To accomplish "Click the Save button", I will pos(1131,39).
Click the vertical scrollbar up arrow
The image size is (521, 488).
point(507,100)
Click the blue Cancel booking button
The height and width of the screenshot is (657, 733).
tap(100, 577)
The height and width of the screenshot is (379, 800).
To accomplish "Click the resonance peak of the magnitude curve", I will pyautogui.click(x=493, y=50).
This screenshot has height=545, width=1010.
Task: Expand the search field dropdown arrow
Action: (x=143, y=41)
————————
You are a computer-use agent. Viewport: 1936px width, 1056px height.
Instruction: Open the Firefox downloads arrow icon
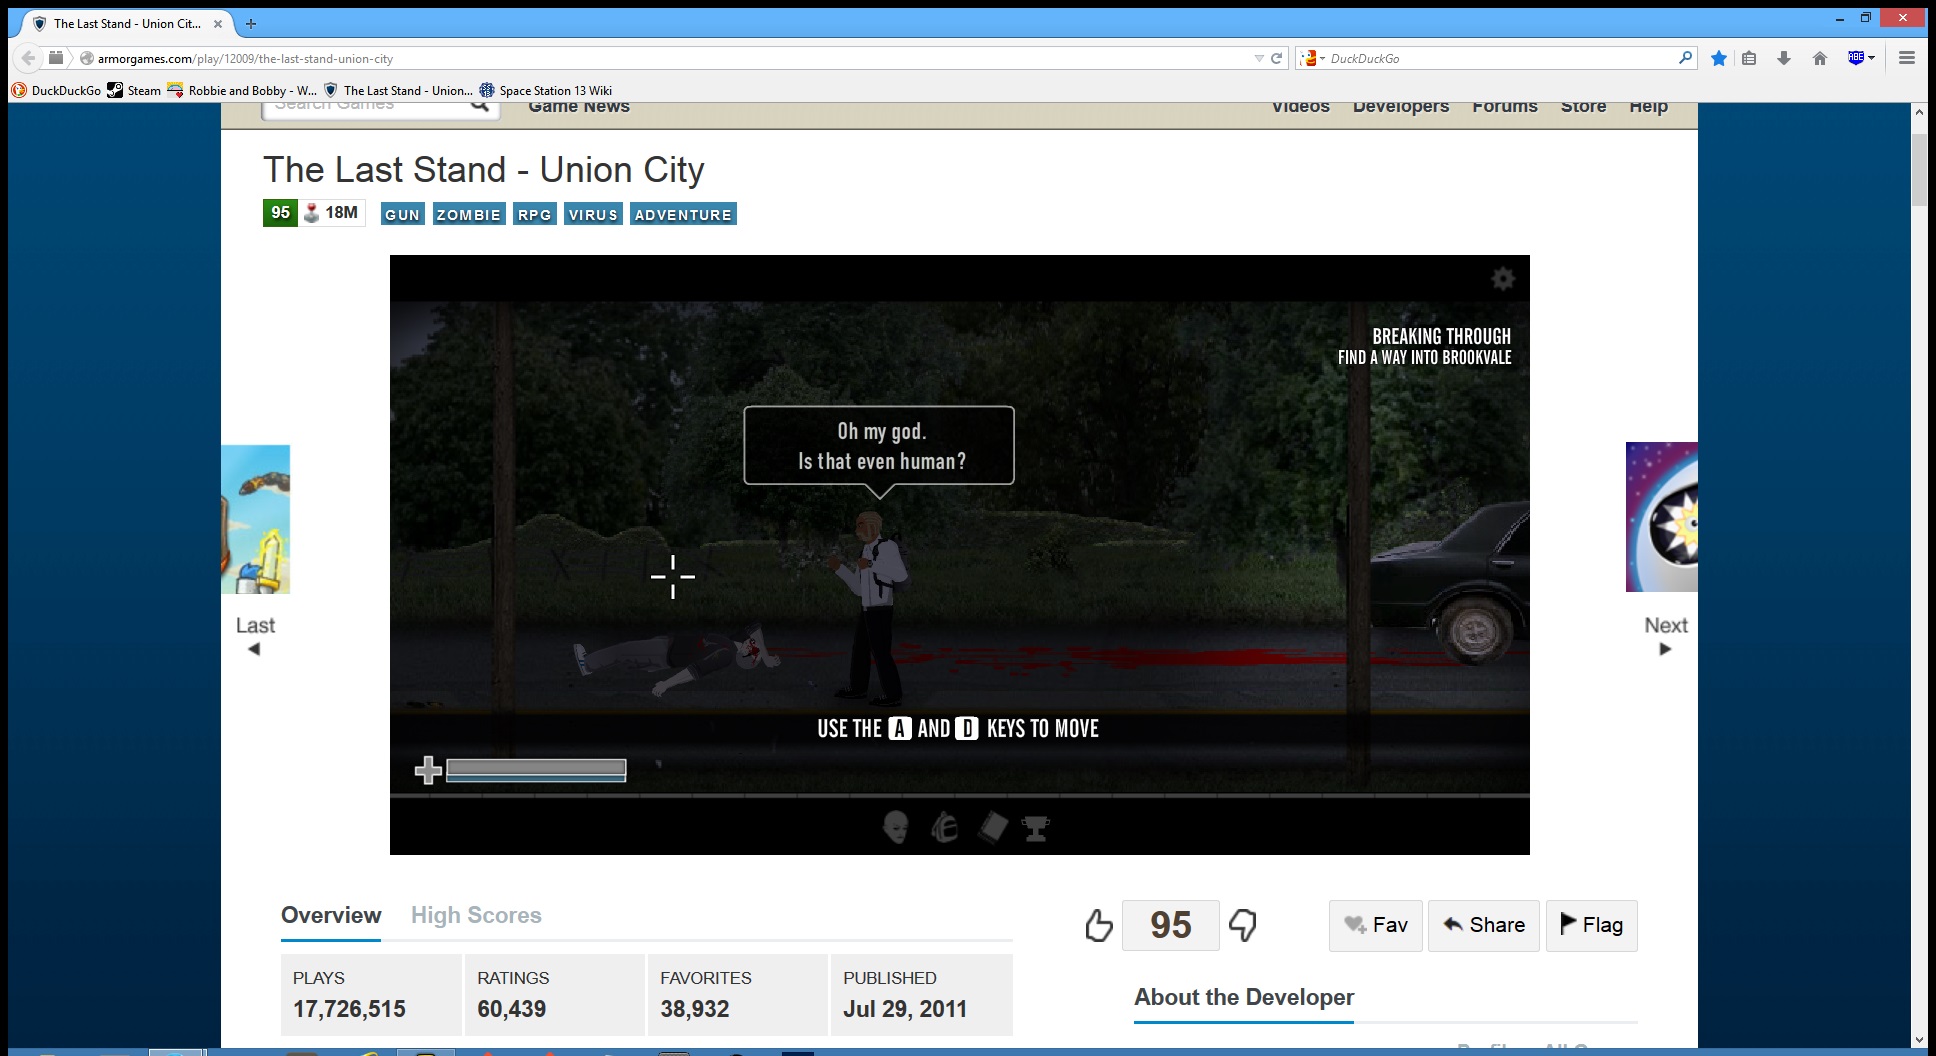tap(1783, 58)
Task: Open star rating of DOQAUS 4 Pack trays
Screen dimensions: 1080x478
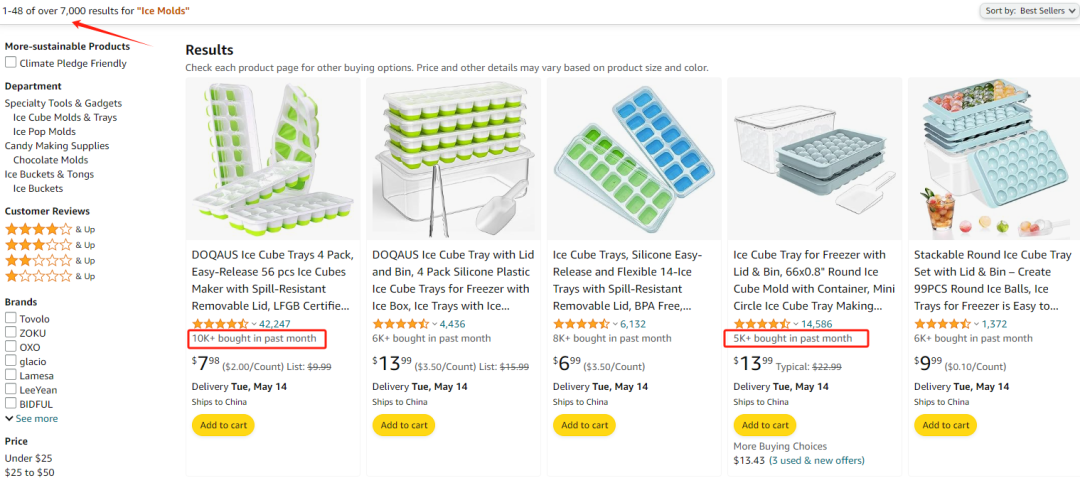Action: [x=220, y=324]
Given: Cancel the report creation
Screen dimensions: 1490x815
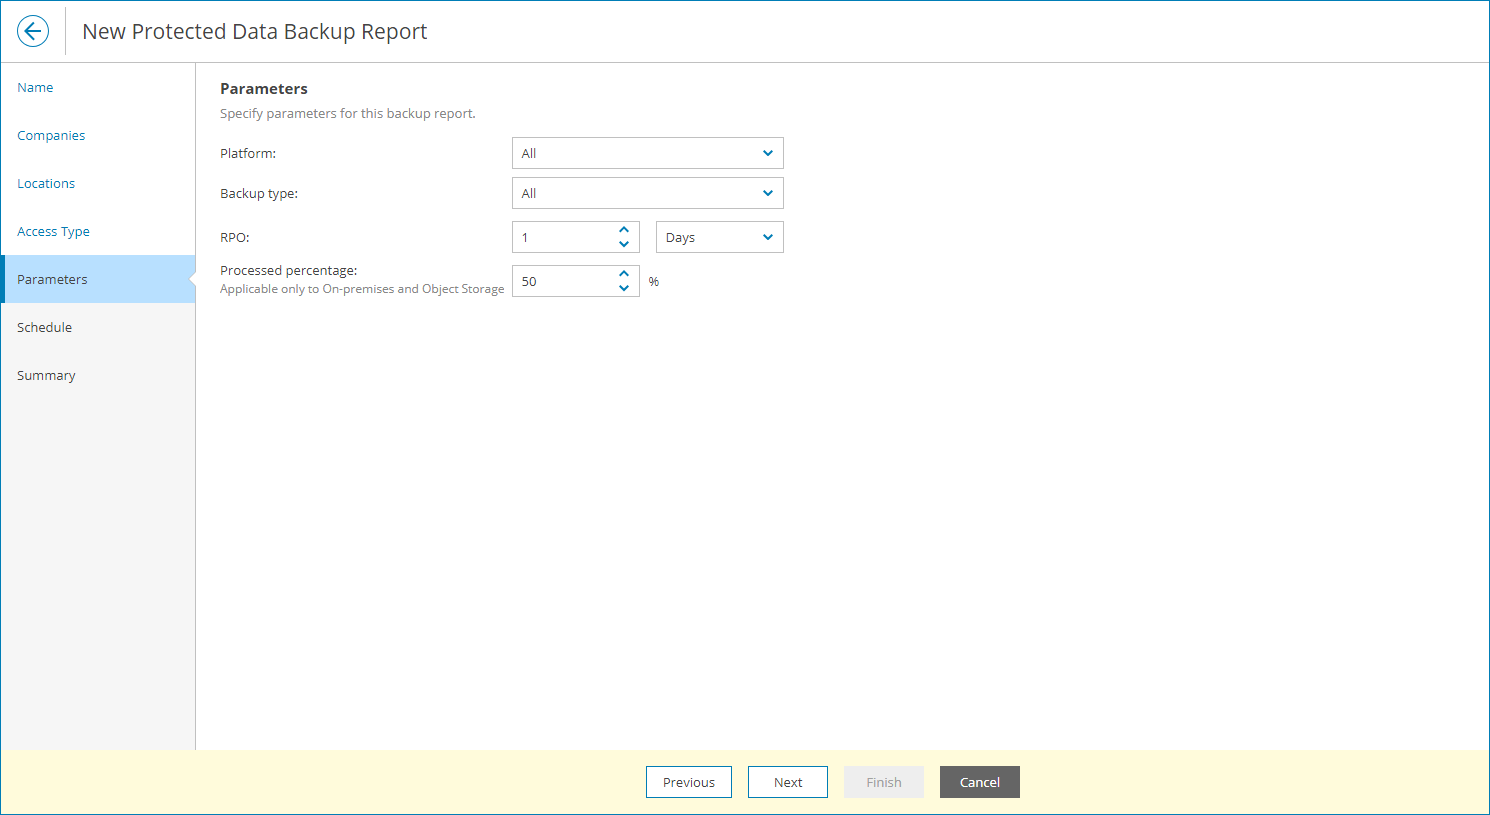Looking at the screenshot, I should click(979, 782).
————————
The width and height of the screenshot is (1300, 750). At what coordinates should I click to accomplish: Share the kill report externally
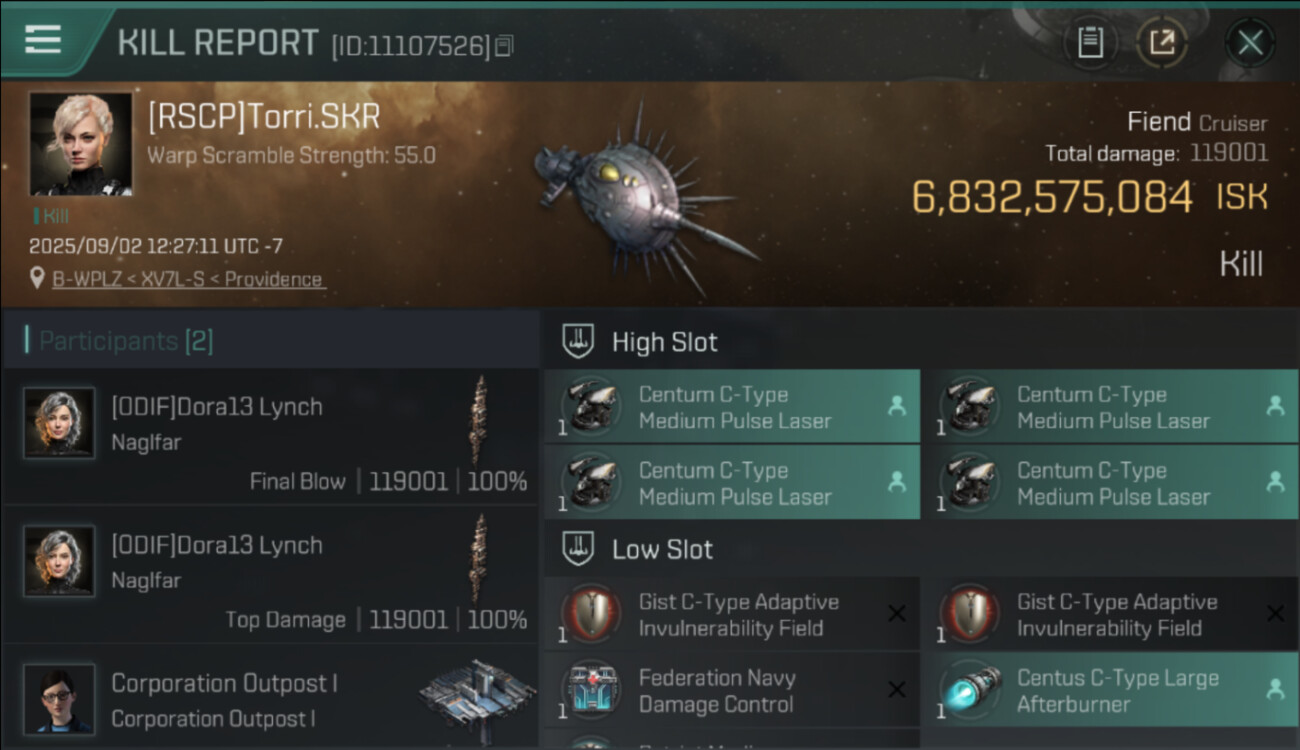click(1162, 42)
————————
Lines above that contain the string "Cancel" make up the answer.

Click the blue Cancel booking button
Given: Cancel the report creation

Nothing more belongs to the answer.